=== Section Start ===

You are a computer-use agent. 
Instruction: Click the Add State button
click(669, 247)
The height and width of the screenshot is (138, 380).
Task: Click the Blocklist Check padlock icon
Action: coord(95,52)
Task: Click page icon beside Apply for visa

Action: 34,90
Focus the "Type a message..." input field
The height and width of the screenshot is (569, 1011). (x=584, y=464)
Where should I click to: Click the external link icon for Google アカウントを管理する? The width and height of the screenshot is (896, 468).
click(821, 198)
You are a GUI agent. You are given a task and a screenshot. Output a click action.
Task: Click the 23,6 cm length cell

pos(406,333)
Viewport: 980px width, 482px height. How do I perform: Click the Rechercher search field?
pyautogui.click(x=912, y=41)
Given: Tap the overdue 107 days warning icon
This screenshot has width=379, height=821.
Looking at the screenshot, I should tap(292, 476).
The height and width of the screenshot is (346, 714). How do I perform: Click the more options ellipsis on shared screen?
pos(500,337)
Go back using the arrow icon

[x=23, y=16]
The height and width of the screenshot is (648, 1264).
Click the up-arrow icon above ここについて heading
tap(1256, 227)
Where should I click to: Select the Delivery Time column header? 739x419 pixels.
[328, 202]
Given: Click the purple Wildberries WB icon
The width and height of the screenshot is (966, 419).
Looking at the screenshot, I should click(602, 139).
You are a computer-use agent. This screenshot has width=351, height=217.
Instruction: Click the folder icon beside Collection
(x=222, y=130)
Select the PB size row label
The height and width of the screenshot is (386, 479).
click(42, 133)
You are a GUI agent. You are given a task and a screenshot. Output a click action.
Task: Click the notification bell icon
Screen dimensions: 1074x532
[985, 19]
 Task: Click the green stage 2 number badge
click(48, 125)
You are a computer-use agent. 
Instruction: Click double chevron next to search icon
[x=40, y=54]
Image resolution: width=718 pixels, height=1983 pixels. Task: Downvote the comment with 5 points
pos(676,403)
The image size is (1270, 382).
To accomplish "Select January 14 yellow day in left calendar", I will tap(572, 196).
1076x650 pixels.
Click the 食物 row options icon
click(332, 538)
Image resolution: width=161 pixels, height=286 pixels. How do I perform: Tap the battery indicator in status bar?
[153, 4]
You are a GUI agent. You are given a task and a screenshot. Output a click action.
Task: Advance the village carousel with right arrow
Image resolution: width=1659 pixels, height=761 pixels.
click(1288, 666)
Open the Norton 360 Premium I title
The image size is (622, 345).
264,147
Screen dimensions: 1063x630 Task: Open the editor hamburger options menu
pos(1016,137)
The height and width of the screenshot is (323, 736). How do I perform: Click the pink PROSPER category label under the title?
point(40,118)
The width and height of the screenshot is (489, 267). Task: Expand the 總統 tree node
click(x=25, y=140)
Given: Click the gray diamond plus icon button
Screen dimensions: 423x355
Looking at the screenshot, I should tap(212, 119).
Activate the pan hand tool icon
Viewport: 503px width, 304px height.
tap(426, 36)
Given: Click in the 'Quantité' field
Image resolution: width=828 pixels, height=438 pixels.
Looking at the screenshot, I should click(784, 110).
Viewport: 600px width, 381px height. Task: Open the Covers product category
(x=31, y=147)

=== Section End ===

Task details
Respond with an exact reproduction of the lines running from the one that contains "Task: Advance the" through the end of the material.

Final answer
Task: Advance the village carousel with right arrow
Image resolution: width=1659 pixels, height=761 pixels.
click(1288, 666)
Open the Norton 360 Premium I title
The image size is (622, 345).
264,147
Screen dimensions: 1063x630 Task: Open the editor hamburger options menu
pos(1016,137)
The height and width of the screenshot is (323, 736). How do I perform: Click the pink PROSPER category label under the title?
point(40,118)
The width and height of the screenshot is (489, 267). Task: Expand the 總統 tree node
click(x=25, y=140)
Given: Click the gray diamond plus icon button
Screen dimensions: 423x355
Looking at the screenshot, I should tap(212, 119).
Activate the pan hand tool icon
Viewport: 503px width, 304px height.
tap(426, 36)
Given: Click in the 'Quantité' field
Image resolution: width=828 pixels, height=438 pixels.
Looking at the screenshot, I should click(784, 110).
Viewport: 600px width, 381px height. Task: Open the Covers product category
(x=31, y=147)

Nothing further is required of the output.